Turismo

Cada vez mais preços e destinos de férias são pesquisados online

Praia de Odeceixe, Aljezur
Praia de Odeceixe, Aljezur

Sete em cada dez pretendem passar férias em Portugal, mas fora de casa, indica estudo da escola superior de marketing IPAM.

A retoma da confiança revelada pelos indicadores económicos está também a estender-se à vontade dos portugueses em fazer férias. Mais de dois terços (69%) pretendem ir para fora de casa e 72% destes irão fazê-lo em Portugal. Por outro lado, 19% até admitem gastar mais do que no ano passado. Mas a preparação das férias é cada vez mais feita na Internet. É nas plataformas online que 64% dos portugueses pesquisam locais e tipos de alojamento possíveis para os dias de descanso.

Estas são as conclusões do estudo “Férias 2017” realizado pelo IPAM, a que o JN/Dinheiro Vivo teve acesso. Este dado compara, assinala Mafalda Ferreira, coordenadora do estudo, com os 15% de inquiridos que referiram ter feito esta preparação com idas presenciais a agências de viagem.

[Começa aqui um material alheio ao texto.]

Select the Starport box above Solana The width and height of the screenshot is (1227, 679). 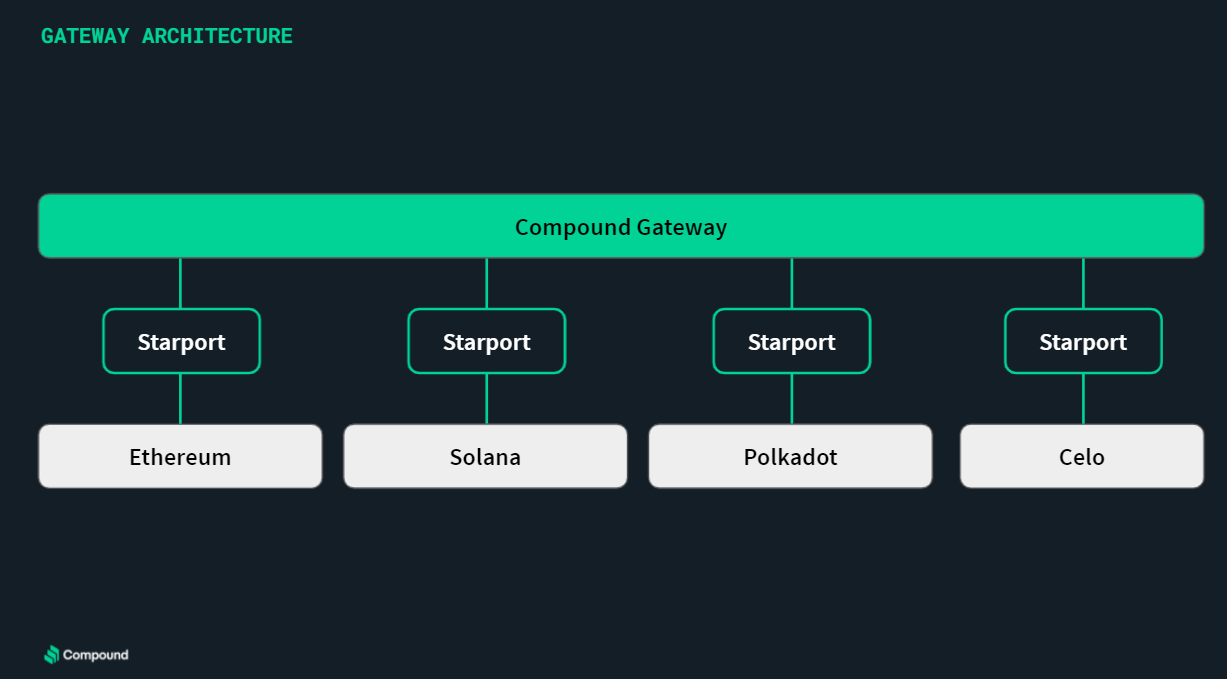click(x=486, y=341)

Esta tendência de pesquisa tem depois tradução nas reservas. Dados ontem divulgados pelo Eurostat indicam que 49% dos dos cidadãos da União Europeia tratam da marcação das viagens e do alojamento pela Internet. E mostra também que os mais velhos (entre os 65 e os 74 anos) são mais adeptos das novas tecnologias quando estão a tratar das suas férias do que os mais jovens.

No que aos portugueses diz respeito, o IPAM concluiu que a maioria (85%) prefere ir de férias no verão e que, para seis em cada 10, a praia é um fator determinante quando chega o momento de tomar a decisão sobre o destino. Perante este perfil, Mafalda Ferreira não se surpreende com o facto de mais de metade (52%) optar pelo Algarve.
Igualmente relevante é o preço. Entre os cerca de 500 inquiridos, há 26% para quem os preços e as promoções acabam por ser o elemento decisivo quando chega o momento de escolher – independentemente de se encontrarem entre os 72% que fazem férias cá dentro ou os 28% que optaram por ir para o estrangeiro.

O estudo “Férias 2017” foi realizado entre 10 e 26 de julho e os seus resultados foram comparados com um inquérito realizado em março, e no qual a maior parte das pessoas afirmava pretender gastar este ano menos com as férias. As respostas agora obtidas revelam que de então para cá, a maioria acabou por não cumprir esta intenção. Os números falam por si: 50% acabou por reconhecer que gastou o mesmo que no ano passado e 19% até vai gastar mais.

Em média, cada pessoa reservou cerca de 700 euros para as férias deste ano, sendo que para metade, uma parcela deste valor virá do subsídio de férias. O que revela, assinala Mafalda Ferreira, que muitos alocam o subsídio a outras despesas.